Kil Ho also investigated DNA hybridization between his single-strand DNA-QDot conjugates and complementary single-strand DNA attached to DNA hinges made by the Castro group at Ohio State. (The hinges served as a stand-in for the gold nanoparticles that will eventually be used.) Kil Ho's initial TEM image (see figure) did not reveal QDots bound to the hinges; so next time, he will try increasing the number of QDots in solution. Read more here.
Abhijit delivered a talk on the Kner Lab’s current research at the Photonics West conference in San Francisco in early February.
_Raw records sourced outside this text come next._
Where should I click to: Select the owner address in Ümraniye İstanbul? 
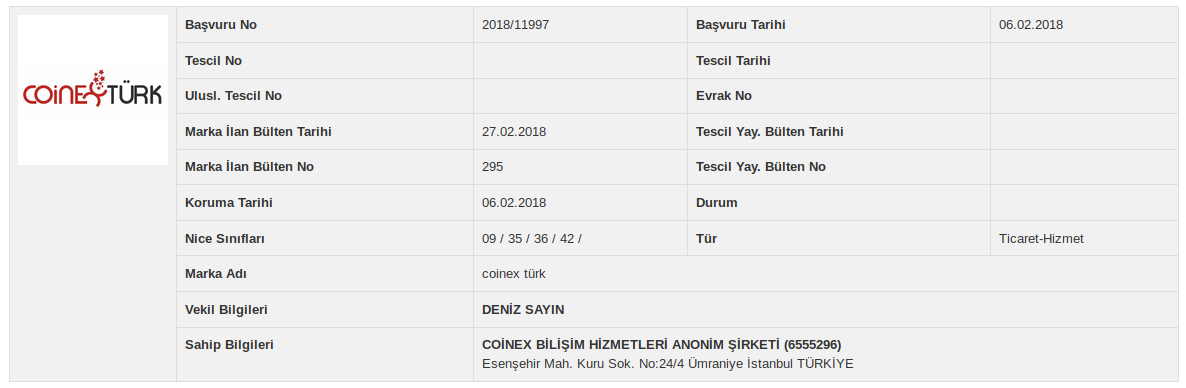point(668,364)
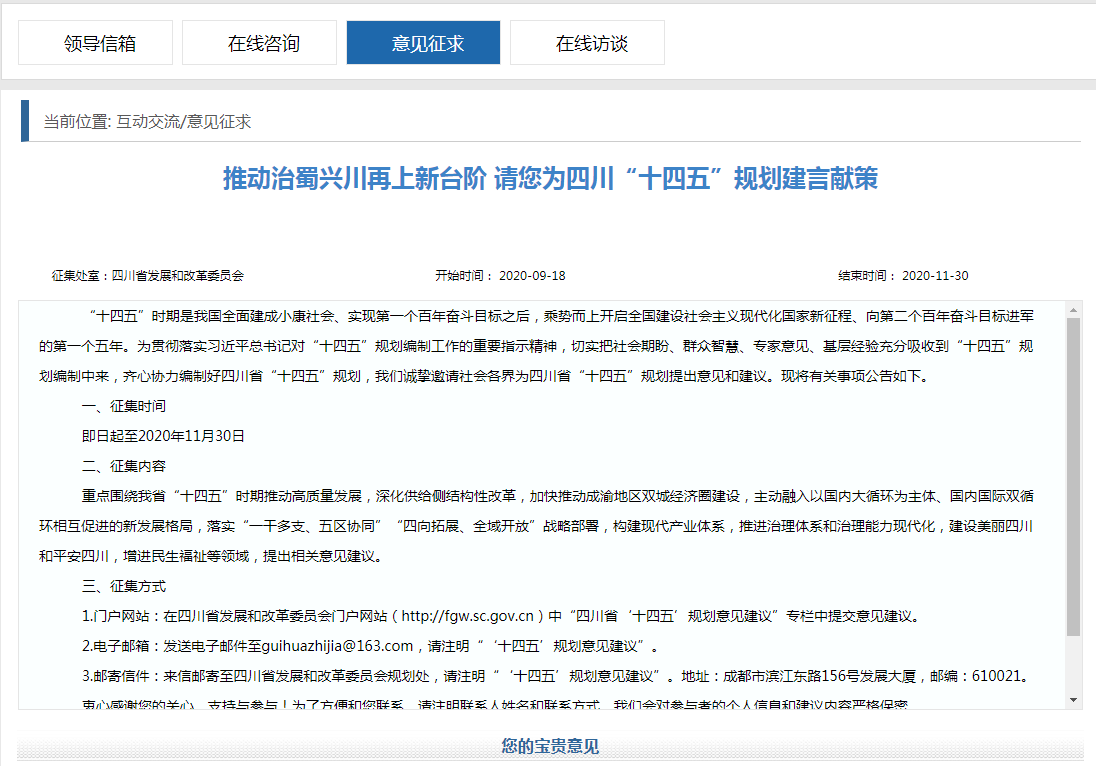Click the end date 2020-11-30
This screenshot has height=766, width=1096.
[934, 276]
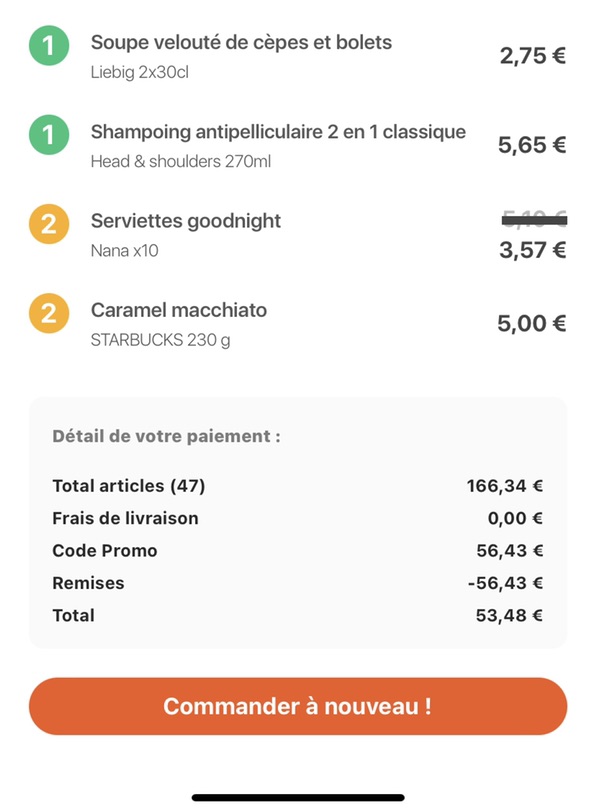
Task: Select the Total articles (47) row
Action: pyautogui.click(x=298, y=486)
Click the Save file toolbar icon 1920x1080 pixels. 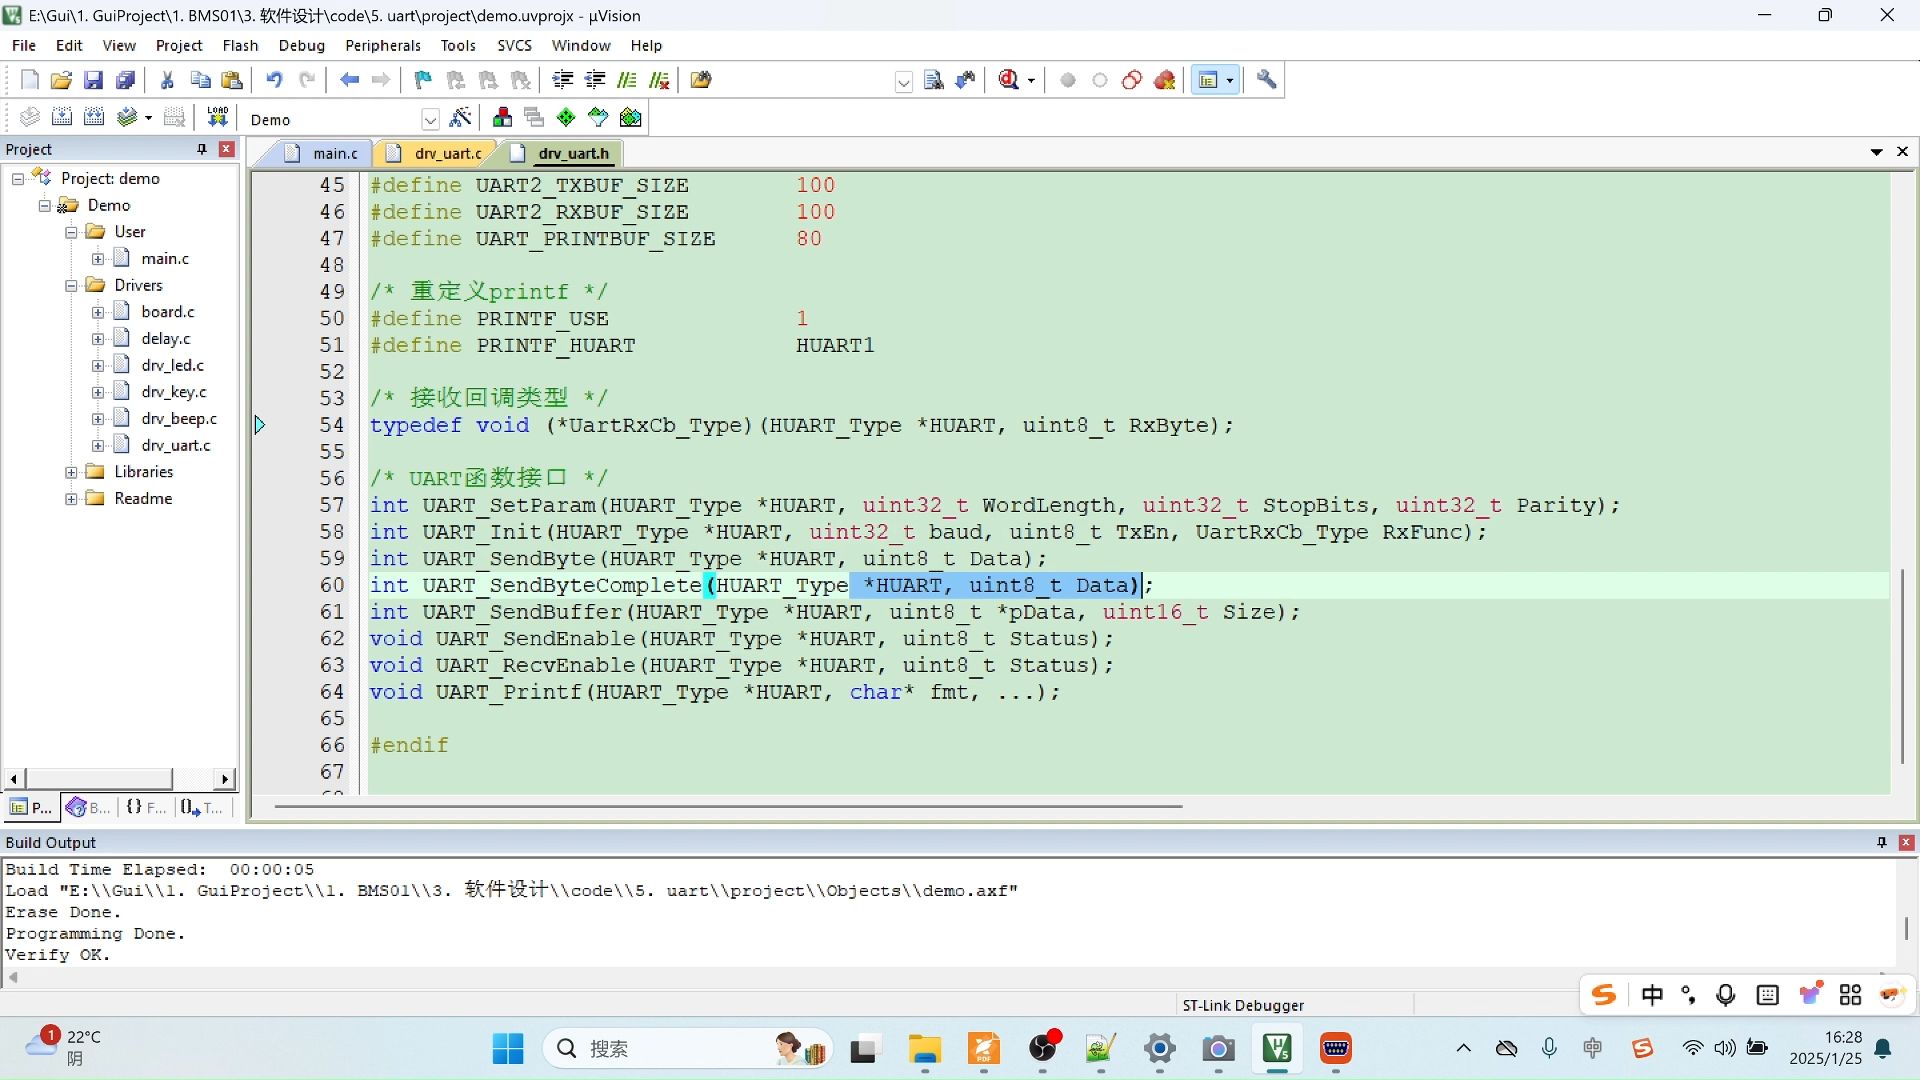click(x=93, y=80)
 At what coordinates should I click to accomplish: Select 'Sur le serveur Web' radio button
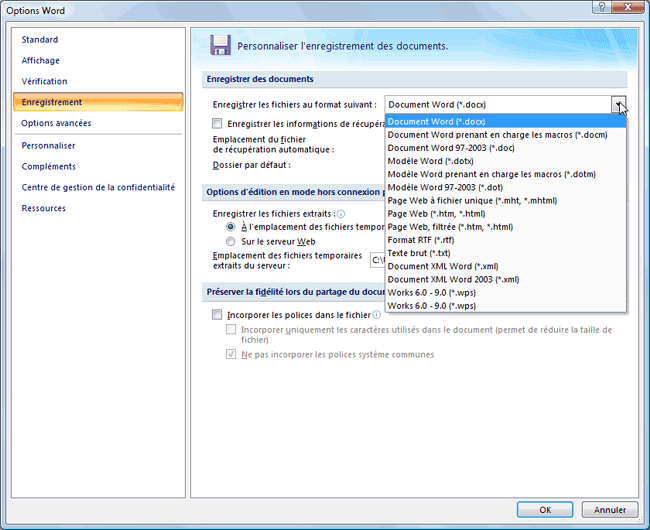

His work this month focused on finding the optimal distance between the interferometer and the camera in order to increase the signal-to-noise ratio. A shorter distance improves the signal-to-noise ratio but at the cost of some degree of resolution between two points.
After making the adjustments, Abhijit recorded the axial view of a 100nm fluorescent bead imaged at different focal planes (4 µm step size) across a 20 µm axial range. (This is called phase-shifting (or phase-stepped) digital holography.) Abhijit captured a sequence of interferograms that each indicate the optical phase relationships between light returned from the bead and a controlled reference beam of light. See more here.
In Boston, plans are underway for NanoDays with a Quantum Leap and the Finals of the national Quantum Matters™ Science Communication Competition, both occurring on April 6. We are also working with IBM to bring a replica of its 20-qubit quantum computer to the Museum for the month of April. And, last week Carol Lynn was inducted as a Fellow of the American Association for the Advancement of Science.
Our next meeting is scheduled for Wednesday, March 20, at noon.